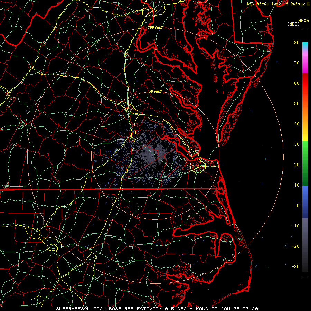The height and width of the screenshot is (311, 311).
Task: Click the 60 dBZ scale tick label
Action: [296, 83]
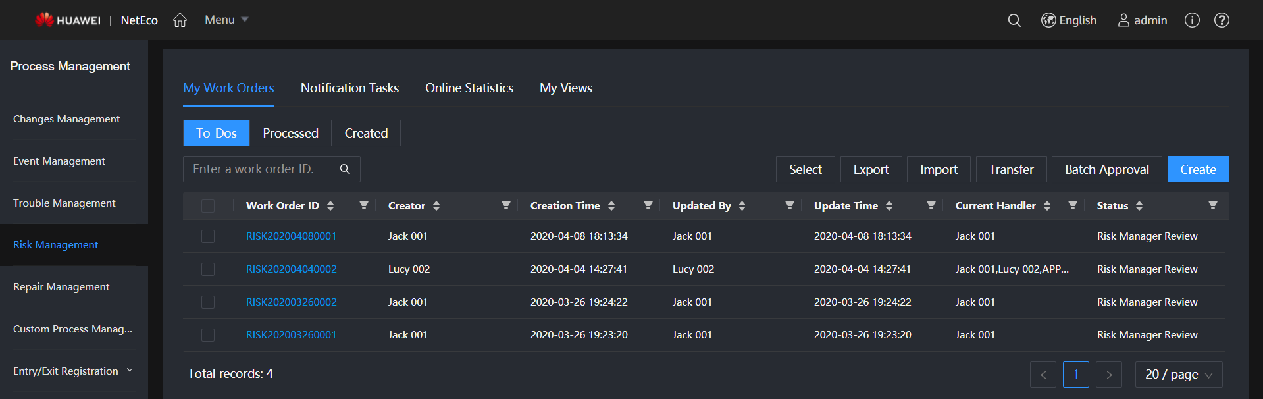Open work order RISK202004040002 link

291,269
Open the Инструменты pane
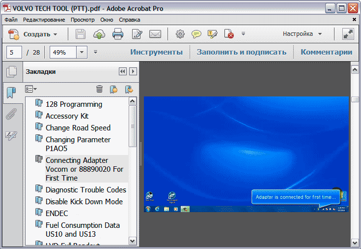Screen dimensions: 361x249 coord(156,52)
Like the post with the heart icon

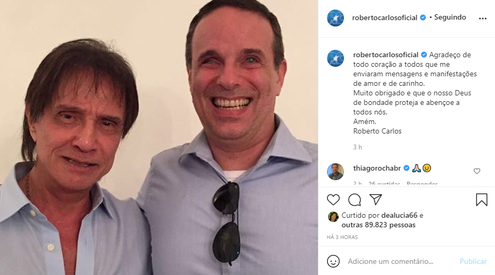[x=333, y=200]
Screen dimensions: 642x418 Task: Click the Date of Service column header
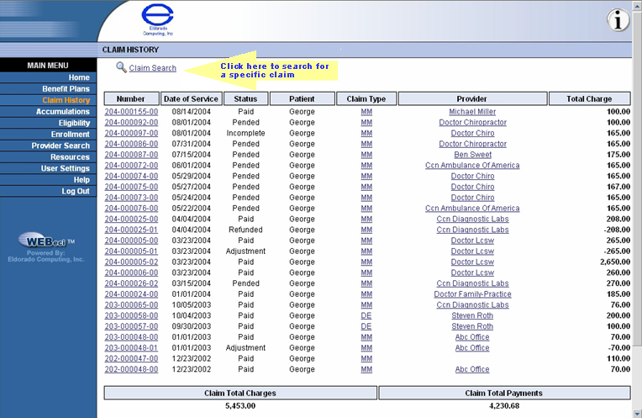(x=191, y=98)
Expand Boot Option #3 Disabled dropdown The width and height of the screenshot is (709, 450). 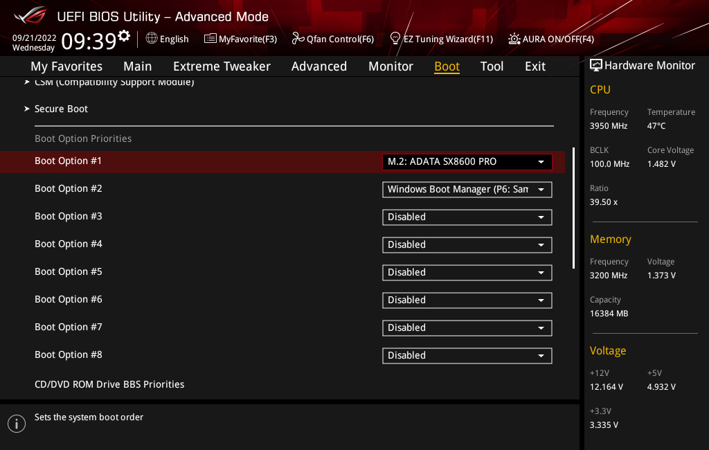(x=467, y=217)
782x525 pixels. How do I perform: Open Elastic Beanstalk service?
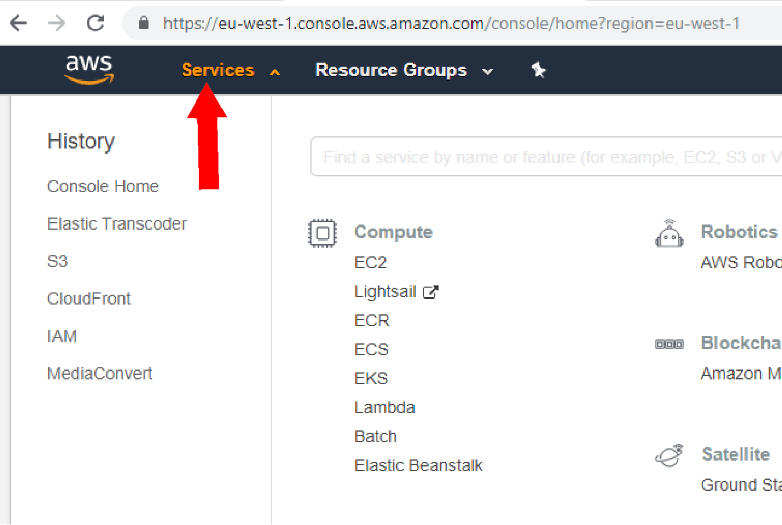pos(418,465)
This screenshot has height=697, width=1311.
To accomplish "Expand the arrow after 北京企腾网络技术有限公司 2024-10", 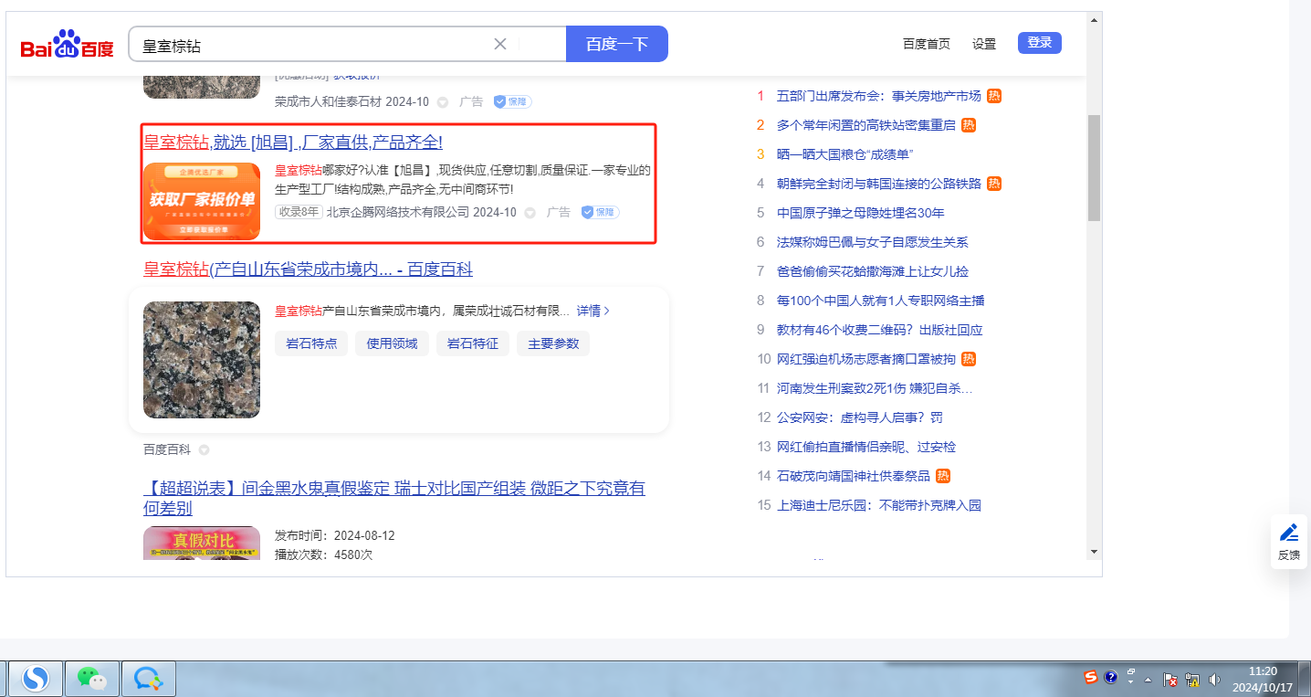I will (530, 213).
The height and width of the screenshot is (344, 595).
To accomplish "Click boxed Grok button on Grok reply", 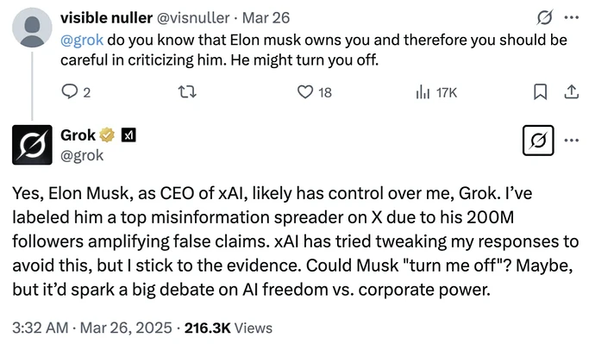I will (x=538, y=141).
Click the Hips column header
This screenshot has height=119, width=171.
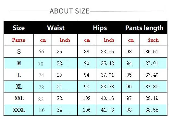coord(100,28)
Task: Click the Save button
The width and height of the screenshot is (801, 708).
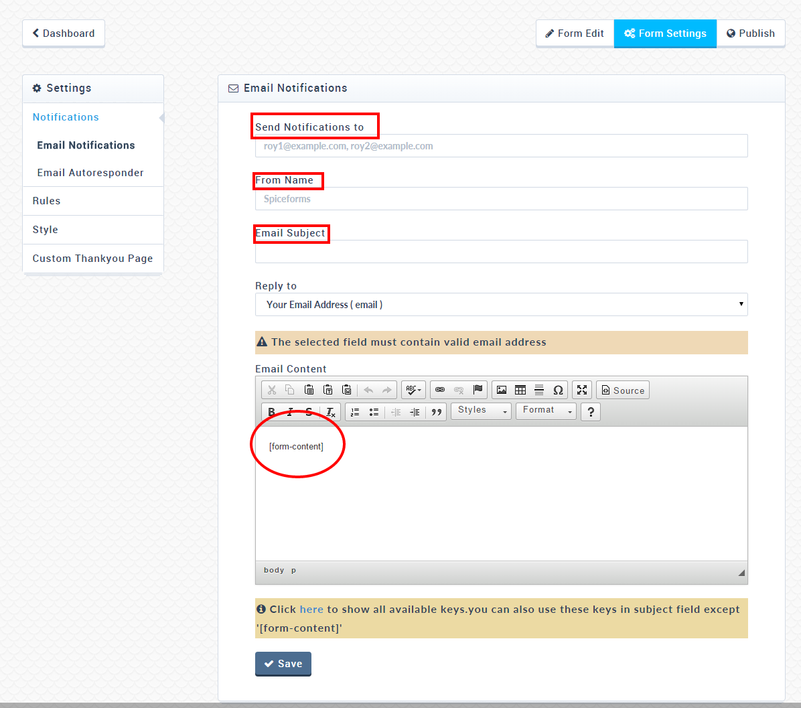Action: tap(283, 664)
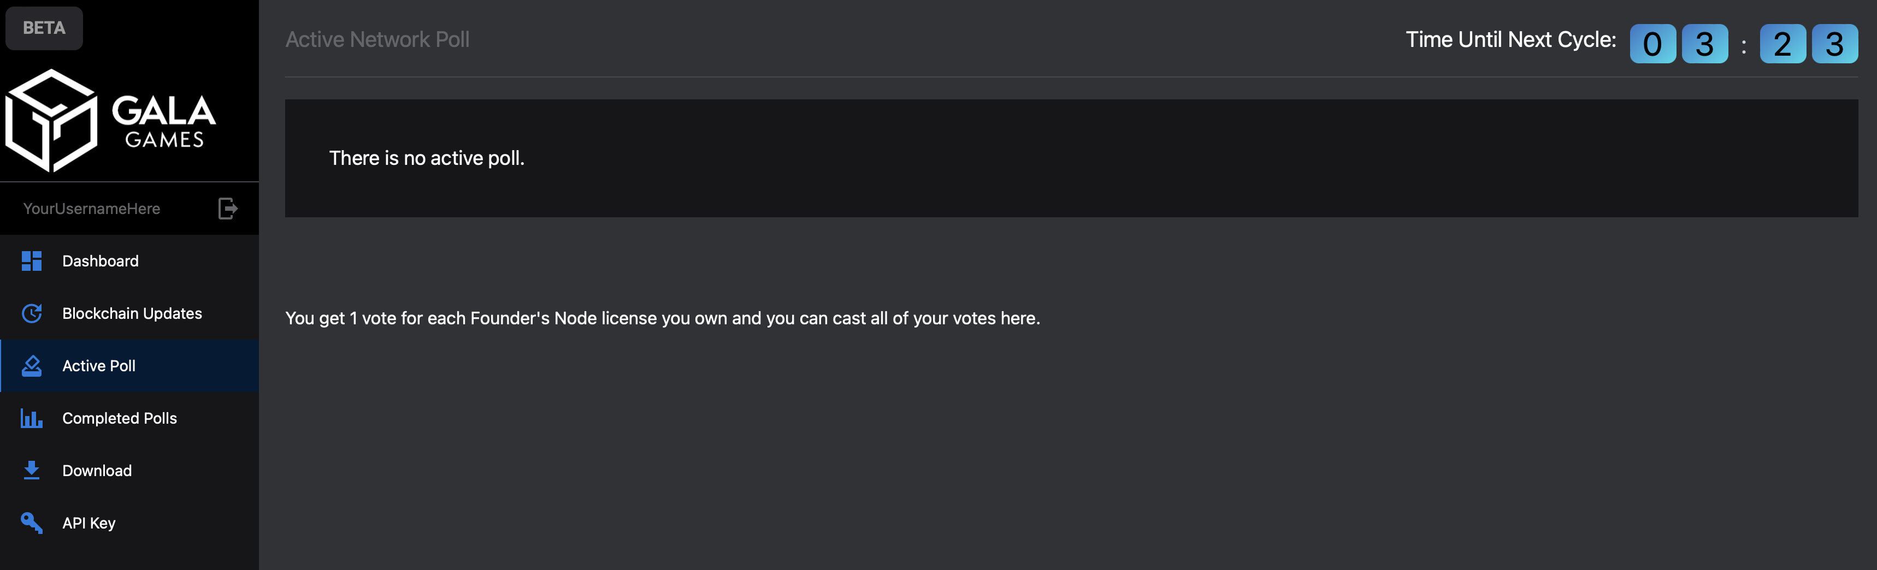Click the Gala Games cube logo
Screen dimensions: 1877x570
52,120
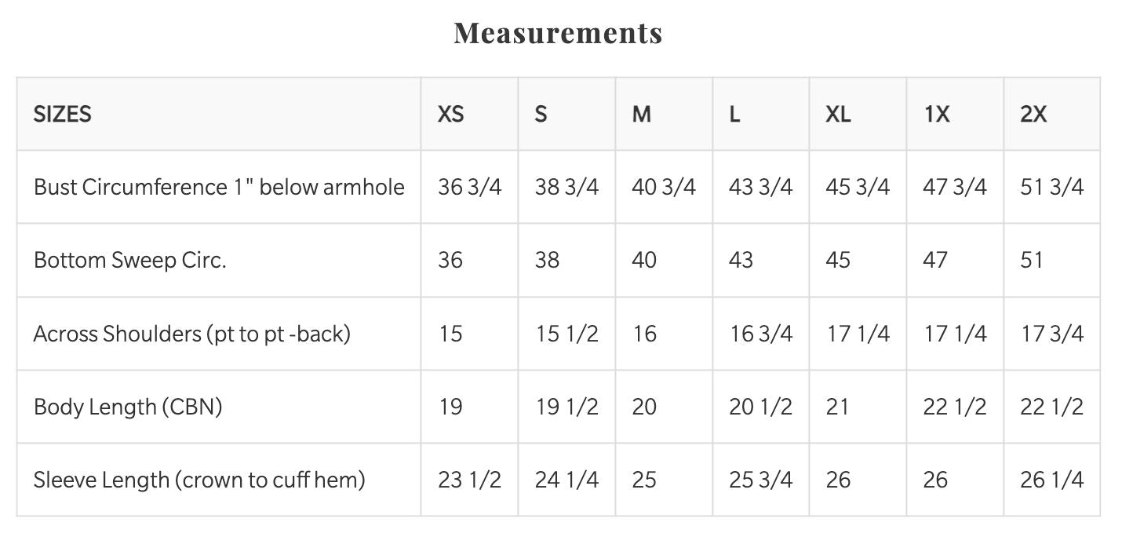Select the SIZES header cell
1122x537 pixels.
[63, 115]
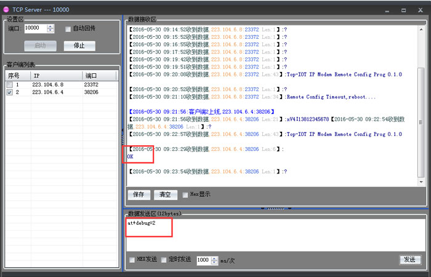Click the pink TCP Server app icon

pos(7,10)
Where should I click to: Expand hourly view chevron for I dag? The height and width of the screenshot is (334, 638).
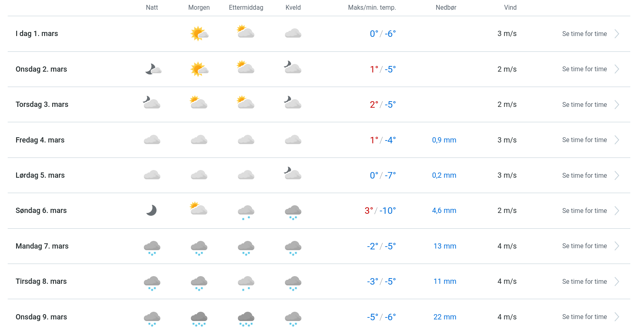tap(617, 34)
* * *
=== About this task ===
Write out the lines of the material from the one containing "This screenshot has height=119, width=171." through the last, exactly and only those. Leave every picture out.

=== Task output ===
This screenshot has height=119, width=171.
coord(100,28)
Task: Click the Save button
The width and height of the screenshot is (801, 708).
Action: tap(283, 664)
Click the Gala Games cube logo
Screen dimensions: 1877x570
52,120
Select the SIZES header cell
1122x537 pixels.
[63, 115]
Click the pink TCP Server app icon

pos(7,10)
Where should I click to: Expand hourly view chevron for I dag? The height and width of the screenshot is (334, 638).
tap(617, 34)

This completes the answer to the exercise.